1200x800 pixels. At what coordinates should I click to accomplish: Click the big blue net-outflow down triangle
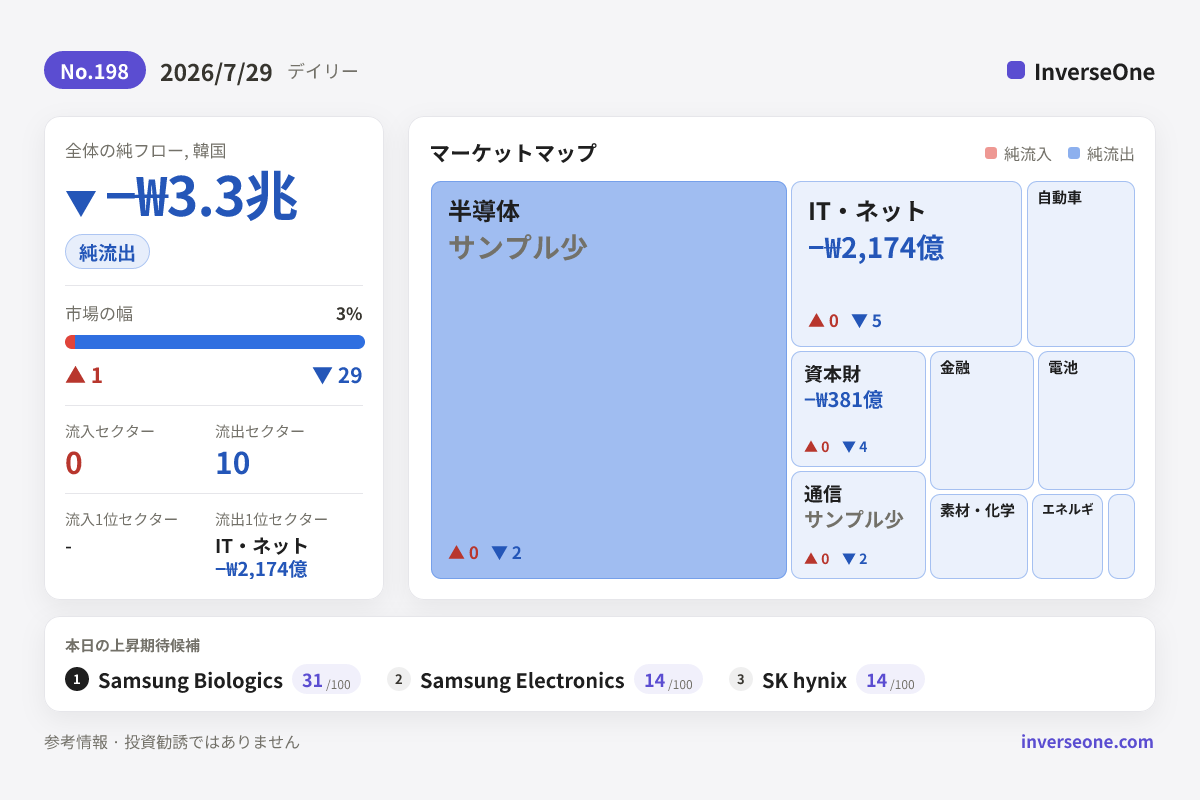[81, 203]
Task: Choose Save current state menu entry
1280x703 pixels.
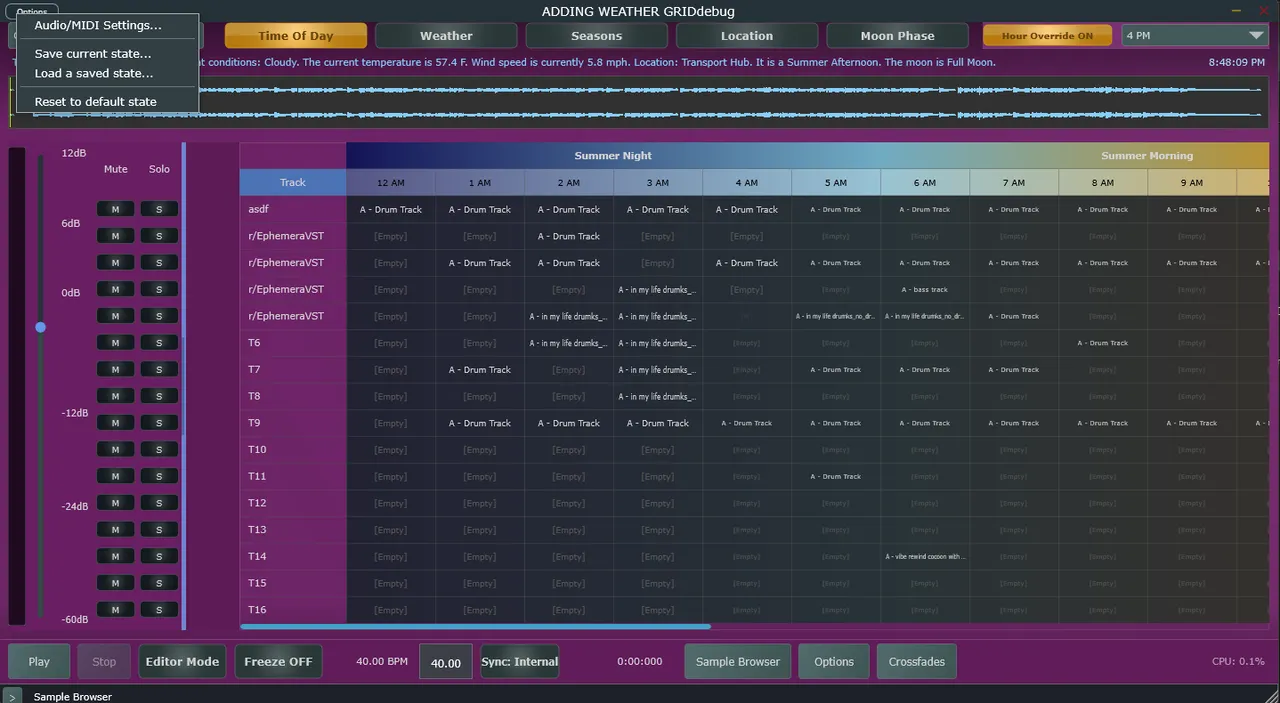Action: click(93, 53)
------------------------------------
**Job**
Render every line of the records above as a Markdown table with the columns Number and Entry, numbering the rows and skipping blank lines. Leave the pictures out.

**Problem solution**
| Number | Entry |
|---|---|
| 1 | 1200x800 pixels. At what coordinates should I click to accomplish: Click the big blue net-outflow down triangle |
| 2 | [81, 203] |
| 3 | Task: Choose Save current state menu entry |
| 4 | 1280x703 pixels. |
| 5 | Action: click(93, 53) |